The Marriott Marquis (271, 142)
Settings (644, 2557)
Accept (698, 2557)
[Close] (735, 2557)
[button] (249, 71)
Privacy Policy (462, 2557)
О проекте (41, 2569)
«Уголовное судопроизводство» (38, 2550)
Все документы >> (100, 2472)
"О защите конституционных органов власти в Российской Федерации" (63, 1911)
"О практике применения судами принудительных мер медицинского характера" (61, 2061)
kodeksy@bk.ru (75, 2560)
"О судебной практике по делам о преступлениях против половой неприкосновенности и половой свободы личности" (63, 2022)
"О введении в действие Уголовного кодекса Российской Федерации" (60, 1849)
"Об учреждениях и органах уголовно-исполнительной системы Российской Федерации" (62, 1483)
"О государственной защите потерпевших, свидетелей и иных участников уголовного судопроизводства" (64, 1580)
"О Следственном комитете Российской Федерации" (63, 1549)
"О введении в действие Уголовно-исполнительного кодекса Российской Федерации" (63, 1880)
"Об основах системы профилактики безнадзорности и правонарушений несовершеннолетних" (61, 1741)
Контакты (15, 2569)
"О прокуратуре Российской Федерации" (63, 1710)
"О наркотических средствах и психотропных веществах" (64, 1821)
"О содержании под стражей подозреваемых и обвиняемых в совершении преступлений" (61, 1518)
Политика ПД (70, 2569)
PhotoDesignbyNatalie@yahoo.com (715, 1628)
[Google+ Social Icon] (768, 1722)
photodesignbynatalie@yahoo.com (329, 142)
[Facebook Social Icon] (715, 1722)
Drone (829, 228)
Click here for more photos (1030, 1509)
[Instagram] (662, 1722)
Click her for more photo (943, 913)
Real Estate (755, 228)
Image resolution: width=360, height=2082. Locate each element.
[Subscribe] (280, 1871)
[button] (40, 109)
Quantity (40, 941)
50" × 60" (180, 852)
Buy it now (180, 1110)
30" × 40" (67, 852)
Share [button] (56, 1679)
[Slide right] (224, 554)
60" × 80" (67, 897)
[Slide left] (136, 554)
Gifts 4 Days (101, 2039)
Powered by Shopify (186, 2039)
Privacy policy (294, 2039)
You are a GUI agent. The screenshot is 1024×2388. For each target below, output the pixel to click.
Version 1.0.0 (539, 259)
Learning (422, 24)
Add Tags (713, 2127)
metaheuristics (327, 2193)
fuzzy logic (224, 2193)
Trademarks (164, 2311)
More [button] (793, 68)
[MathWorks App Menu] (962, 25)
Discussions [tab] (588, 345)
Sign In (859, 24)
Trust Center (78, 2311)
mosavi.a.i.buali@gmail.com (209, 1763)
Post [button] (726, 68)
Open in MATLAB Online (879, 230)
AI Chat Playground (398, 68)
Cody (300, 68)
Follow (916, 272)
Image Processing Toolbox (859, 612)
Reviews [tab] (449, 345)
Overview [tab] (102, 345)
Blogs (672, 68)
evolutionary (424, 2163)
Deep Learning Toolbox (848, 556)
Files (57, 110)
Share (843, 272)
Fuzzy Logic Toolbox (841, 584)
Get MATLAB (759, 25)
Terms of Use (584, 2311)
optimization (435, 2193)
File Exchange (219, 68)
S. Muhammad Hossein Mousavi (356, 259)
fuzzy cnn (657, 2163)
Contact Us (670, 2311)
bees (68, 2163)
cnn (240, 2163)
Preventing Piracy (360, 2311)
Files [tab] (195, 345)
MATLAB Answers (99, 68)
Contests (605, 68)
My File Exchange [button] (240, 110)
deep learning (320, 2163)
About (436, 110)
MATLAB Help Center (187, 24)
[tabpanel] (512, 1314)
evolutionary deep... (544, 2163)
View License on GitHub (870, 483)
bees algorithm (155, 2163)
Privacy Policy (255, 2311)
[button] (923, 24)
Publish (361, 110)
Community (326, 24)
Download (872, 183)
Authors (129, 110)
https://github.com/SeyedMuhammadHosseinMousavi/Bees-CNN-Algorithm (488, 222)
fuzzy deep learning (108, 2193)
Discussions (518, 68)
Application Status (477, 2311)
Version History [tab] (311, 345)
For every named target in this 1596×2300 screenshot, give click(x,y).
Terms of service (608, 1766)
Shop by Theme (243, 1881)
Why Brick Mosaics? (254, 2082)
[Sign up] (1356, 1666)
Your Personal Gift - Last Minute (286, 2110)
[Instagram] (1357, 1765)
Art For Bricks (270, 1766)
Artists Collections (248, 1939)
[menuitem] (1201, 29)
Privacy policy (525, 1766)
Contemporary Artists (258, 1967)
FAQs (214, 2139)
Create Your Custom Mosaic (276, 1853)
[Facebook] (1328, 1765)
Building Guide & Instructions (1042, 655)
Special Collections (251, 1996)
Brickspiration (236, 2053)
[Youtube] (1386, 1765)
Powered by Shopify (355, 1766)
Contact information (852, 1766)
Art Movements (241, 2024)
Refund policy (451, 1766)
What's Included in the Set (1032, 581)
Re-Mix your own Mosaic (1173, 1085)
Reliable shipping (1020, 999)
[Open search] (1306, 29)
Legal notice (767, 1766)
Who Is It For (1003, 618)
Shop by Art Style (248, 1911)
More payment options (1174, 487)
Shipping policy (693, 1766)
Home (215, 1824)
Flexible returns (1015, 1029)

*-*-*

▶ _Task description_
For the string "Toolbox", show each line of the entries above where it occurs.

▶ _Expected output_
Image Processing Toolbox (859, 612)
Deep Learning Toolbox (848, 556)
Fuzzy Logic Toolbox (841, 584)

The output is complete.